Last Tuesday evening, Asha Malocsay overdosed just days after moving into her Isla Vista apartment. An 18-year-old Santa Barbara City College student from Livermore, California, Malocsay was already dead when first responders arrived. Though the autopsy is still pending, law enforcement authorities suspect heroin and cocaine, among other drugs, to be the culprit. The death was the first fatal drug overdose in Isla Vista this year, and one of just a handful in the last five years.
“Nationally, heroin is making a comeback, and I don’t think we’re that much of an island,” said Father Jon-Stephen Hedges, who is assistant pastor of St. Athanasius Church and sat with distraught roommates last Tuesday night. “I think we have a tendency to miss a lot of things out here.”
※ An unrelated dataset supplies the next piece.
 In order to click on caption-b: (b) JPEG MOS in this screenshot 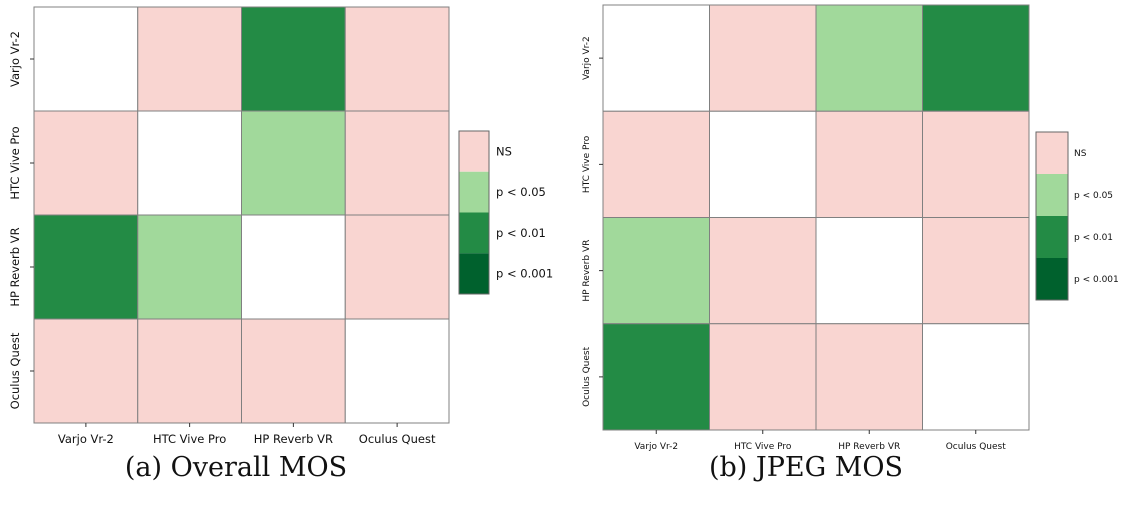, I will do `click(806, 468)`.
Because Malocsay died before responders arrived, naloxone, the lifesaving drug that immediately reverses an overdose, would not have saved her. But its availability has slowly increased in the past two years since state law required it. Now, people — users and potential bystanders — can buy it at pharmacies. UCSB has it. And the county’s Behavioral Wellness department purchased 300 naloxone kits — dispensed in nasal spray form — and distributed them to shelters, narcotic treatment programs, and needle-exchange programs, among other places. But not one kit has so far been administered, according to John Doyel, the county’s alcohol and drug expert.
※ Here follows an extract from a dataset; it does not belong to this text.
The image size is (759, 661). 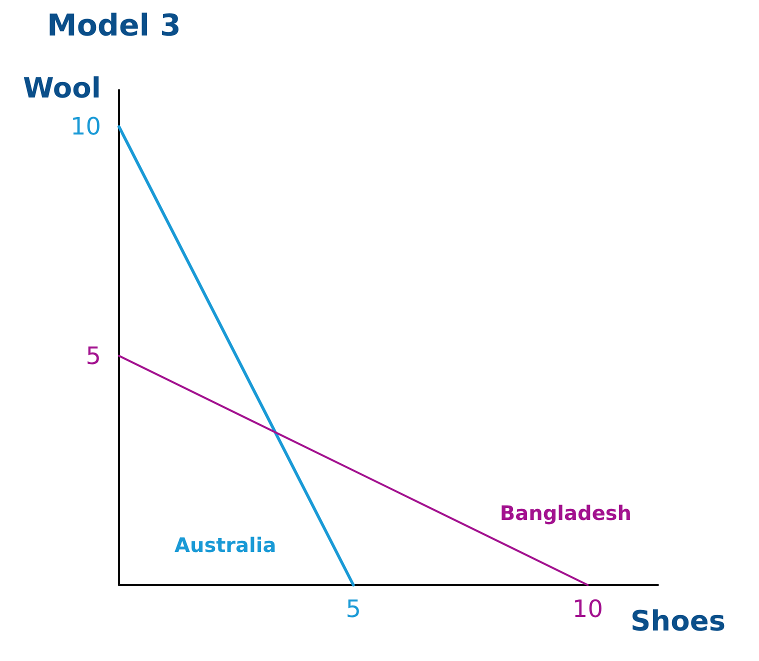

That may be because Emergency Medical Services protocol states naloxone can be given if respirations are less than 12 per minute, said Lt. Craig Bonner. “There is a fairly narrow parameter in which they can be used,” he said. However, he added, “It will undoubtedly happen.”
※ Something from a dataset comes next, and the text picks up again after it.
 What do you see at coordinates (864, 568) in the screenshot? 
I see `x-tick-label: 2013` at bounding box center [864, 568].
Though the Isla Vista Foot Patrol is equipped with naloxone kits, Sheriff’s deputies are not yet authorized to administer the drug should they arrive to a patient before paramedics do. Next month, the Public Health Department is expected to launch its policy and begin training Sheriff’s deputies. According to Bonner, all deputies should go through the training early next year. Paramedics, meanwhile, have administered naloxone 172 times so far this year. Last year, they administered 195 doses.